## Exercise
Line by line, retype the data exactly as it is given.

## Record excerpts
'''
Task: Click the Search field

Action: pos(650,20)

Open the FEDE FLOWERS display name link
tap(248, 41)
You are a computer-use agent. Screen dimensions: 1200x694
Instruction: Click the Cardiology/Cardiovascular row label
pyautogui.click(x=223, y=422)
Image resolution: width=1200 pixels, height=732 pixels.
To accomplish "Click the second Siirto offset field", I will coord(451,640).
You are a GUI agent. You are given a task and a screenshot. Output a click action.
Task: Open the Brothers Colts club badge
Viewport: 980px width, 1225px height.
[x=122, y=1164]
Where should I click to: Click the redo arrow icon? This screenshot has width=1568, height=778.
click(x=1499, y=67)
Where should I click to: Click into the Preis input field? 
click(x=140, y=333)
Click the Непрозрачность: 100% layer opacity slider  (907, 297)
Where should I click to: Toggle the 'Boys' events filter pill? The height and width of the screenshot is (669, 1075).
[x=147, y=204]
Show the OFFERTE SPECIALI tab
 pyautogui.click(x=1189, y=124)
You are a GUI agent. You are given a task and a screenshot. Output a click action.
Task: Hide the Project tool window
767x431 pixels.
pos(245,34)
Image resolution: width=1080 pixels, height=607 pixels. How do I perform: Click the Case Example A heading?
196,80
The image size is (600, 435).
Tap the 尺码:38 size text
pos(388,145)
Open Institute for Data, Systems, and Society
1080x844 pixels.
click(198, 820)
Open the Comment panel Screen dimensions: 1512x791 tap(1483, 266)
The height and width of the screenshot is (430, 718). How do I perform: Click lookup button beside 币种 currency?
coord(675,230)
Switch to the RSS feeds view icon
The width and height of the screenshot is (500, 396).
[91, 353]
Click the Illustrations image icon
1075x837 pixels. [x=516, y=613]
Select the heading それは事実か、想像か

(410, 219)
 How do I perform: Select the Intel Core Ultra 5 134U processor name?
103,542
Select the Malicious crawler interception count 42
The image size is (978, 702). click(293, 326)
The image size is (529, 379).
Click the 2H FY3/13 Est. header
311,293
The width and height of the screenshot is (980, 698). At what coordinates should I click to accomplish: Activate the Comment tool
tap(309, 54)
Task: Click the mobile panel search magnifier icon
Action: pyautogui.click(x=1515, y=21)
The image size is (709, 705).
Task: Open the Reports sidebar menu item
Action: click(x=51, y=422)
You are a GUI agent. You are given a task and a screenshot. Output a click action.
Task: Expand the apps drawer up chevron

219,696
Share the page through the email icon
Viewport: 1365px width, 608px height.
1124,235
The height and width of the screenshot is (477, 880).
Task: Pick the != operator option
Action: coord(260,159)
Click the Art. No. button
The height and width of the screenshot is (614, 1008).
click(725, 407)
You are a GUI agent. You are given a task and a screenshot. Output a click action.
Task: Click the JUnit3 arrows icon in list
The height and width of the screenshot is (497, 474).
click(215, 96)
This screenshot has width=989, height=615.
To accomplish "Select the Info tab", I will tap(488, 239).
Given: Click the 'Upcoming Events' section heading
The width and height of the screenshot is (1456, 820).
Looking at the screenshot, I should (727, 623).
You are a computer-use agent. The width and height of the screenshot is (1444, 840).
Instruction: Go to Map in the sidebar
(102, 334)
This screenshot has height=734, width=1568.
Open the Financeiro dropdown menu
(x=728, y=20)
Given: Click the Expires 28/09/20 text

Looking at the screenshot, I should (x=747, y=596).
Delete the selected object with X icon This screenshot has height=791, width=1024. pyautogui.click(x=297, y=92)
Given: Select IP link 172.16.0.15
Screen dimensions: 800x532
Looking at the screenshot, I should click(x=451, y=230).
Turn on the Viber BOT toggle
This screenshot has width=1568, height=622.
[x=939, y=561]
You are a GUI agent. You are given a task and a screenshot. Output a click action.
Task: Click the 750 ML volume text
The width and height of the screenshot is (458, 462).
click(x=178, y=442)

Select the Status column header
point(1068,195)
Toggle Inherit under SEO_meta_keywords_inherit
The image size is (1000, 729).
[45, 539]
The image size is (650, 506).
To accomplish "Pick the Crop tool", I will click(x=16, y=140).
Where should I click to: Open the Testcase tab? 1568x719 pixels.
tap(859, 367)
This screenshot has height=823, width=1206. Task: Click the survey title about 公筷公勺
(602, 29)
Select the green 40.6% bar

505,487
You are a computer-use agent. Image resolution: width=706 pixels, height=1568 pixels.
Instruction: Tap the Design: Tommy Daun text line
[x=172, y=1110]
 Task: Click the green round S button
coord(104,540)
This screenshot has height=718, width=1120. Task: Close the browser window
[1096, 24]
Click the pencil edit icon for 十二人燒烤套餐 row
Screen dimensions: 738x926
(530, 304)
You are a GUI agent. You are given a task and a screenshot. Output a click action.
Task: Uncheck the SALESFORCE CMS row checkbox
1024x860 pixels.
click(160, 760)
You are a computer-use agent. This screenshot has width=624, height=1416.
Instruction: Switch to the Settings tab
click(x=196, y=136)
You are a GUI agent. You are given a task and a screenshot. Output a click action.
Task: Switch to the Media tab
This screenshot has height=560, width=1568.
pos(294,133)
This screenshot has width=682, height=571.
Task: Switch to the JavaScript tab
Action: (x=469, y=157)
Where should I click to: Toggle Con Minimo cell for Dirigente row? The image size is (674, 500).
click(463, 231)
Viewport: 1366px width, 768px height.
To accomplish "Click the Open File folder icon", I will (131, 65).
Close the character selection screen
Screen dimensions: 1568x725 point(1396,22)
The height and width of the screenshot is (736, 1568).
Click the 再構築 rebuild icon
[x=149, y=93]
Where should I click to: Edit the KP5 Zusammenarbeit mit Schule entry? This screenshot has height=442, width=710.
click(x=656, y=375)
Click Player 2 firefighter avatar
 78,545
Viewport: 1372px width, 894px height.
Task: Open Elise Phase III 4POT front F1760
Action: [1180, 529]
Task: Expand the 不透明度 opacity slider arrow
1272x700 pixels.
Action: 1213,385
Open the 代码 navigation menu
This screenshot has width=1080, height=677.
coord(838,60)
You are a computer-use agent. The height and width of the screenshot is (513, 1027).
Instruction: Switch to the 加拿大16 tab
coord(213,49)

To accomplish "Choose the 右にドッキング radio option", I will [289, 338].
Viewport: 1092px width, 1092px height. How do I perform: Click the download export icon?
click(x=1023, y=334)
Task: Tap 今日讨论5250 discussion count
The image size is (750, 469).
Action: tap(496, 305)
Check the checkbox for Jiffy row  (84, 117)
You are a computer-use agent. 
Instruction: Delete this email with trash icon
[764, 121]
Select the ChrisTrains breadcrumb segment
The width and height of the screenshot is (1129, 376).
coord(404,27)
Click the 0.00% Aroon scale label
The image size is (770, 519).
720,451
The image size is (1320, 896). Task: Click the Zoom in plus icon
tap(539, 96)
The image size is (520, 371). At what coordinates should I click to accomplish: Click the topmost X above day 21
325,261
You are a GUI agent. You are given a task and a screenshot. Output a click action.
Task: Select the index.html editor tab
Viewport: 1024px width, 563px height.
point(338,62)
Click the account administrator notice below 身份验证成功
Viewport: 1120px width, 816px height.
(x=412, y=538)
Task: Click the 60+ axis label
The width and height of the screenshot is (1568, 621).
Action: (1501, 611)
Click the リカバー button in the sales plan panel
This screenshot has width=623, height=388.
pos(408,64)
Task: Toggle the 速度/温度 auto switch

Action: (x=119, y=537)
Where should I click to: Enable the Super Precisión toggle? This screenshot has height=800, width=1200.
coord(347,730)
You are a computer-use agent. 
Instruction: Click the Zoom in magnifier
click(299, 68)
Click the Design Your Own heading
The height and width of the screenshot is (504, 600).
'''
## Exercise response
Task: Click the Search field

Action: pos(650,20)

Open the FEDE FLOWERS display name link
tap(248, 41)
You are a computer-use agent. Screen dimensions: 1200x694
Instruction: Click the Cardiology/Cardiovascular row label
pyautogui.click(x=223, y=422)
Image resolution: width=1200 pixels, height=732 pixels.
To accomplish "Click the second Siirto offset field", I will coord(451,640).
You are a GUI agent. You are given a task and a screenshot. Output a click action.
Task: Open the Brothers Colts club badge
Viewport: 980px width, 1225px height.
[x=122, y=1164]
Where should I click to: Click the redo arrow icon? This screenshot has width=1568, height=778.
click(x=1499, y=67)
Where should I click to: Click into the Preis input field? 
click(x=140, y=333)
Click the Непрозрачность: 100% layer opacity slider  (907, 297)
Where should I click to: Toggle the 'Boys' events filter pill? The height and width of the screenshot is (669, 1075).
[x=147, y=204]
Show the OFFERTE SPECIALI tab
 pyautogui.click(x=1189, y=124)
You are a GUI agent. You are given a task and a screenshot. Output a click action.
Task: Hide the Project tool window
767x431 pixels.
pos(245,34)
Image resolution: width=1080 pixels, height=607 pixels. How do I perform: Click the Case Example A heading?
196,80
The image size is (600, 435).
Tap the 尺码:38 size text
pos(388,145)
Open Institute for Data, Systems, and Society
1080x844 pixels.
click(198, 820)
Open the Comment panel Screen dimensions: 1512x791 tap(1483, 266)
The height and width of the screenshot is (430, 718). How do I perform: Click lookup button beside 币种 currency?
coord(675,230)
Switch to the RSS feeds view icon
The width and height of the screenshot is (500, 396).
[91, 353]
Click the Illustrations image icon
1075x837 pixels. [x=516, y=613]
Select the heading それは事実か、想像か

(410, 219)
 How do I perform: Select the Intel Core Ultra 5 134U processor name?
103,542
Select the Malicious crawler interception count 42
The image size is (978, 702). click(293, 326)
The image size is (529, 379).
Click the 2H FY3/13 Est. header
311,293
The width and height of the screenshot is (980, 698). At what coordinates should I click to accomplish: Activate the Comment tool
tap(309, 54)
Task: Click the mobile panel search magnifier icon
Action: pyautogui.click(x=1515, y=21)
The image size is (709, 705).
Task: Open the Reports sidebar menu item
Action: click(x=51, y=422)
You are a GUI agent. You are given a task and a screenshot. Output a click action.
Task: Expand the apps drawer up chevron

219,696
Share the page through the email icon
Viewport: 1365px width, 608px height.
1124,235
The height and width of the screenshot is (477, 880).
Task: Pick the != operator option
Action: coord(260,159)
Click the Art. No. button
The height and width of the screenshot is (614, 1008).
click(725, 407)
You are a GUI agent. You are given a task and a screenshot. Output a click action.
Task: Click the JUnit3 arrows icon in list
The height and width of the screenshot is (497, 474).
click(215, 96)
This screenshot has width=989, height=615.
To accomplish "Select the Info tab", I will tap(488, 239).
Given: Click the 'Upcoming Events' section heading
The width and height of the screenshot is (1456, 820).
Looking at the screenshot, I should (727, 623).
You are a computer-use agent. The width and height of the screenshot is (1444, 840).
Instruction: Go to Map in the sidebar
(102, 334)
This screenshot has height=734, width=1568.
Open the Financeiro dropdown menu
(x=728, y=20)
Given: Click the Expires 28/09/20 text

Looking at the screenshot, I should (x=747, y=596).
Delete the selected object with X icon This screenshot has height=791, width=1024. pyautogui.click(x=297, y=92)
Given: Select IP link 172.16.0.15
Screen dimensions: 800x532
Looking at the screenshot, I should click(x=451, y=230).
Turn on the Viber BOT toggle
This screenshot has width=1568, height=622.
[x=939, y=561]
You are a GUI agent. You are given a task and a screenshot. Output a click action.
Task: Click the 750 ML volume text
The width and height of the screenshot is (458, 462).
click(x=178, y=442)

Select the Status column header
point(1068,195)
Toggle Inherit under SEO_meta_keywords_inherit
The image size is (1000, 729).
[45, 539]
The image size is (650, 506).
To accomplish "Pick the Crop tool", I will click(x=16, y=140).
Where should I click to: Open the Testcase tab? 1568x719 pixels.
tap(859, 367)
This screenshot has height=823, width=1206. Task: Click the survey title about 公筷公勺
(602, 29)
Select the green 40.6% bar

505,487
You are a computer-use agent. Image resolution: width=706 pixels, height=1568 pixels.
Instruction: Tap the Design: Tommy Daun text line
[x=172, y=1110]
 Task: Click the green round S button
coord(104,540)
This screenshot has height=718, width=1120. Task: Close the browser window
[1096, 24]
Click the pencil edit icon for 十二人燒烤套餐 row
Screen dimensions: 738x926
(530, 304)
You are a GUI agent. You are given a task and a screenshot. Output a click action.
Task: Uncheck the SALESFORCE CMS row checkbox
1024x860 pixels.
click(160, 760)
You are a computer-use agent. This screenshot has width=624, height=1416.
Instruction: Switch to the Settings tab
click(x=196, y=136)
You are a GUI agent. You are given a task and a screenshot. Output a click action.
Task: Switch to the Media tab
This screenshot has height=560, width=1568.
pos(294,133)
This screenshot has width=682, height=571.
Task: Switch to the JavaScript tab
Action: (x=469, y=157)
Where should I click to: Toggle Con Minimo cell for Dirigente row? The image size is (674, 500).
click(463, 231)
Viewport: 1366px width, 768px height.
To accomplish "Click the Open File folder icon", I will (131, 65).
Close the character selection screen
Screen dimensions: 1568x725 point(1396,22)
The height and width of the screenshot is (736, 1568).
Click the 再構築 rebuild icon
[x=149, y=93]
Where should I click to: Edit the KP5 Zusammenarbeit mit Schule entry? This screenshot has height=442, width=710.
click(x=656, y=375)
Click Player 2 firefighter avatar
 78,545
Viewport: 1372px width, 894px height.
Task: Open Elise Phase III 4POT front F1760
Action: [1180, 529]
Task: Expand the 不透明度 opacity slider arrow
1272x700 pixels.
Action: 1213,385
Open the 代码 navigation menu
This screenshot has width=1080, height=677.
coord(838,60)
You are a computer-use agent. The height and width of the screenshot is (513, 1027).
Instruction: Switch to the 加拿大16 tab
coord(213,49)

To accomplish "Choose the 右にドッキング radio option", I will [289, 338].
Viewport: 1092px width, 1092px height. How do I perform: Click the download export icon?
click(x=1023, y=334)
Task: Tap 今日讨论5250 discussion count
The image size is (750, 469).
Action: tap(496, 305)
Check the checkbox for Jiffy row  (84, 117)
You are a computer-use agent. 
Instruction: Delete this email with trash icon
[764, 121]
Select the ChrisTrains breadcrumb segment
The width and height of the screenshot is (1129, 376).
coord(404,27)
Click the 0.00% Aroon scale label
The image size is (770, 519).
720,451
The image size is (1320, 896). Task: Click the Zoom in plus icon
tap(539, 96)
The image size is (520, 371). At what coordinates should I click to accomplish: Click the topmost X above day 21
325,261
You are a GUI agent. You are given a task and a screenshot. Output a click action.
Task: Select the index.html editor tab
Viewport: 1024px width, 563px height.
point(338,62)
Click the account administrator notice below 身份验证成功
Viewport: 1120px width, 816px height.
(x=412, y=538)
Task: Click the 60+ axis label
The width and height of the screenshot is (1568, 621).
Action: (1501, 611)
Click the リカバー button in the sales plan panel
This screenshot has width=623, height=388.
pos(408,64)
Task: Toggle the 速度/温度 auto switch

Action: (x=119, y=537)
Where should I click to: Enable the Super Precisión toggle? This screenshot has height=800, width=1200.
coord(347,730)
You are a computer-use agent. 
Instruction: Click the Zoom in magnifier
click(299, 68)
Click the Design Your Own heading
The height and width of the screenshot is (504, 600).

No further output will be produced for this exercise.